● Fragmento original
"""
Casualidades 'Saramaguianas'

AutorPilar del Río

El limbo de los discos duros y el tiempo

Algunos libros necesitan una explicación, y este es uno de ellos. No será por el contenido, continuación feliz de cinco volúmenes anteriores que se publicaron en tiempo y hora, sino por las circunstancias que han hecho posible que hoy, querida lectora, querido lector, estas páginas lleguen a sus manos, veinte años después de que fueran escritas y diecisiete años más tarde de que el autor anunciara que aparecerían «en breve» porque el destino de los libros escritos es llegar a los lectores, no permanecer alojados en el limbo del disco duro del computador.

José Saramago dio noticia de la existencia del Sexto Cuaderno de Lanzarote en el epílogo que escribió para la edición en español del Cuaderno de 1997 y en la posterior presentación del libro en Madrid, que tuvo lugar en octubre de 2001.
"""
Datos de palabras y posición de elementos
"""
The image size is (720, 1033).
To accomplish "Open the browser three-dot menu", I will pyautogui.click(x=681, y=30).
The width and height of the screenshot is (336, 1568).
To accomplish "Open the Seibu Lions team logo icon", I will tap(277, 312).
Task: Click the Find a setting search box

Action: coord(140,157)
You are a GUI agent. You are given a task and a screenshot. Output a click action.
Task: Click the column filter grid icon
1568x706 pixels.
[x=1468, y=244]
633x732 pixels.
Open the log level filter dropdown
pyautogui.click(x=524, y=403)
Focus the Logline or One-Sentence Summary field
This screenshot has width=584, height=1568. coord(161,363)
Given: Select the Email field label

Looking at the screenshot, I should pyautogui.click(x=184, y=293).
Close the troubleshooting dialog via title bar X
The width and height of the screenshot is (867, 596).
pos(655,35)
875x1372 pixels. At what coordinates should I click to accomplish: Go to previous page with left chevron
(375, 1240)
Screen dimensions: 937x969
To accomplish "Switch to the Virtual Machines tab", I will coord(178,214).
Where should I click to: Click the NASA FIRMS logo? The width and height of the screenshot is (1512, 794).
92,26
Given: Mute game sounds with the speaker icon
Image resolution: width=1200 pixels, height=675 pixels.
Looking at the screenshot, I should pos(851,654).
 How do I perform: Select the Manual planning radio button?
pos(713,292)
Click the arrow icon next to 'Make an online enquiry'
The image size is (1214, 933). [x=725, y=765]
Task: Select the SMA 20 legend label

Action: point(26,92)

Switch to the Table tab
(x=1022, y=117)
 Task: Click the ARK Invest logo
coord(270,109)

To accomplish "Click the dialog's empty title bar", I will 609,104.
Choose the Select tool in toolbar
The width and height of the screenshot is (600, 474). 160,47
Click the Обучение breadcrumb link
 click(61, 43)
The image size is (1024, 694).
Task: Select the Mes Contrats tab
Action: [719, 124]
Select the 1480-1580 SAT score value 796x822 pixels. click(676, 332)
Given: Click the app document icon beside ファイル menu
"""
● Qué vas a hacer
a – Según el fragmento, ¿en qué mes y año se presentó en Madrid el libro del Cuaderno de 1997?
b – Copia al pie de la letra el pasaje del fragmento que va desde "Casualidades 'Saramaguianas'" hasta "duro del computador.", incluidas ambas partes.
Las filas no tienen nada que ver con el fragmento.

● Soluciones
a – En octubre de 2001.

b –
Casualidades 'Saramaguianas'

AutorPilar del Río

El limbo de los discos duros y el tiempo

Algunos libros necesitan una explicación, y este es uno de ellos. No será por el contenido, continuación feliz de cinco volúmenes anteriores que se publicaron en tiempo y hora, sino por las circunstancias que han hecho posible que hoy, querida lectora, querido lector, estas páginas lleguen a sus manos, veinte años después de que fueran escritas y diecisiete años más tarde de que el autor anunciara que aparecerían «en breve» porque el destino de los libros escritos es llegar a los lectores, no permanecer alojados en el limbo del disco duro del computador.